RECORDS FOR THE TASK:
--

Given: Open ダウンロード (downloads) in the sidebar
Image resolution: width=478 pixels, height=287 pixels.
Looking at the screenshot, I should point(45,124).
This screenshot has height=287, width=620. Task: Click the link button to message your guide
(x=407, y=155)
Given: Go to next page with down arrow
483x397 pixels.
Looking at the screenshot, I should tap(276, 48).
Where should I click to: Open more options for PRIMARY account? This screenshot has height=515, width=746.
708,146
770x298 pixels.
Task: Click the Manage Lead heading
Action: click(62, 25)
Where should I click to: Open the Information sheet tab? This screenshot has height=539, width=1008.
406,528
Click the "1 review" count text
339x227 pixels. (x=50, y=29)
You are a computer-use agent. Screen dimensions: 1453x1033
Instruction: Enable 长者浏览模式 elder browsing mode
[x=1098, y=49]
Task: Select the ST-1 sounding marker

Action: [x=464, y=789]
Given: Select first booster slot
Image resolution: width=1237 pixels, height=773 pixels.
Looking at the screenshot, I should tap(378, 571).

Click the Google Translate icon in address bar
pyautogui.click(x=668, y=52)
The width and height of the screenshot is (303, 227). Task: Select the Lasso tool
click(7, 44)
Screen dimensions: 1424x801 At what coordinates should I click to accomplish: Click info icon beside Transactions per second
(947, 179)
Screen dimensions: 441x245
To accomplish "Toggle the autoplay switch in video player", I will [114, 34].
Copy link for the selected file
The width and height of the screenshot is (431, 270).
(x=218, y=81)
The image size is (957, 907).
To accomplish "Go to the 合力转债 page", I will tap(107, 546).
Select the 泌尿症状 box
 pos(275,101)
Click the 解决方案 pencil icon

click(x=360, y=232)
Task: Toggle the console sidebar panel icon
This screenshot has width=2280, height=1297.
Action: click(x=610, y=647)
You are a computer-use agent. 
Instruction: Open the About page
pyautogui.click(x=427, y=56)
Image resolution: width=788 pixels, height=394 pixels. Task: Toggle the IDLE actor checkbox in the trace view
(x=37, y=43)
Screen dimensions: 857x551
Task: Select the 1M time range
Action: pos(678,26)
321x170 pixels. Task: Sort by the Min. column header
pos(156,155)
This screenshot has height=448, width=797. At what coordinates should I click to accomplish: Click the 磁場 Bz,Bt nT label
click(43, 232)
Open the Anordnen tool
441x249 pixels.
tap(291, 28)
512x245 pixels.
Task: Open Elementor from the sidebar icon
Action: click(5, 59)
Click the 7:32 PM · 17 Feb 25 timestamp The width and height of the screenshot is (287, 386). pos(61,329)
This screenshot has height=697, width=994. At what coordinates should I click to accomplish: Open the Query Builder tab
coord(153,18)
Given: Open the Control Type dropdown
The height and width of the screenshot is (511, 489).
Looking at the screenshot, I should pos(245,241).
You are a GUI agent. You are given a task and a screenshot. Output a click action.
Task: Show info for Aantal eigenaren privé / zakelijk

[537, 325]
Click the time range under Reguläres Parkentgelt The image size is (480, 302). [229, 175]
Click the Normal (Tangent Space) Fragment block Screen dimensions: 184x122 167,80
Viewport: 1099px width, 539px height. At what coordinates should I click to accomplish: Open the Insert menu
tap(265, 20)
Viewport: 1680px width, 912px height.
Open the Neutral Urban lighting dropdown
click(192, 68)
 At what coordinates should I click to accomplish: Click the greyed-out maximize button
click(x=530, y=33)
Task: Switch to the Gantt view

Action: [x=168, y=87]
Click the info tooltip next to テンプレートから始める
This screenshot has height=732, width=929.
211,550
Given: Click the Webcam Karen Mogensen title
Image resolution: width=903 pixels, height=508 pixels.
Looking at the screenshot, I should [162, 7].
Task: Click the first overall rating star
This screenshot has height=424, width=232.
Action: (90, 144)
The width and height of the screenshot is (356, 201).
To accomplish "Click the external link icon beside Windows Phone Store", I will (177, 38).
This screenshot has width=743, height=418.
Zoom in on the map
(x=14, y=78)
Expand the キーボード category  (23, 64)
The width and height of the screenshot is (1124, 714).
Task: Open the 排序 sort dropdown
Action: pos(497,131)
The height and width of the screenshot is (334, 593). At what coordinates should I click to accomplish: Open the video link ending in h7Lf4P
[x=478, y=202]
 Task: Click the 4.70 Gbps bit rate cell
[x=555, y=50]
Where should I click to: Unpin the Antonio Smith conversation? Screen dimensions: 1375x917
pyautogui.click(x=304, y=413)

--

WHAT YOU ARE ASKED TO DO:
Transcribe the material from the line containing "Task: Toggle the console sidebar panel icon" through the line containing "pyautogui.click(x=427, y=56)", both lines included, reproducing each line precisely.

WRITTEN RESPONSE:
Task: Toggle the console sidebar panel icon
This screenshot has width=2280, height=1297.
Action: click(x=610, y=647)
You are a computer-use agent. 
Instruction: Open the About page
pyautogui.click(x=427, y=56)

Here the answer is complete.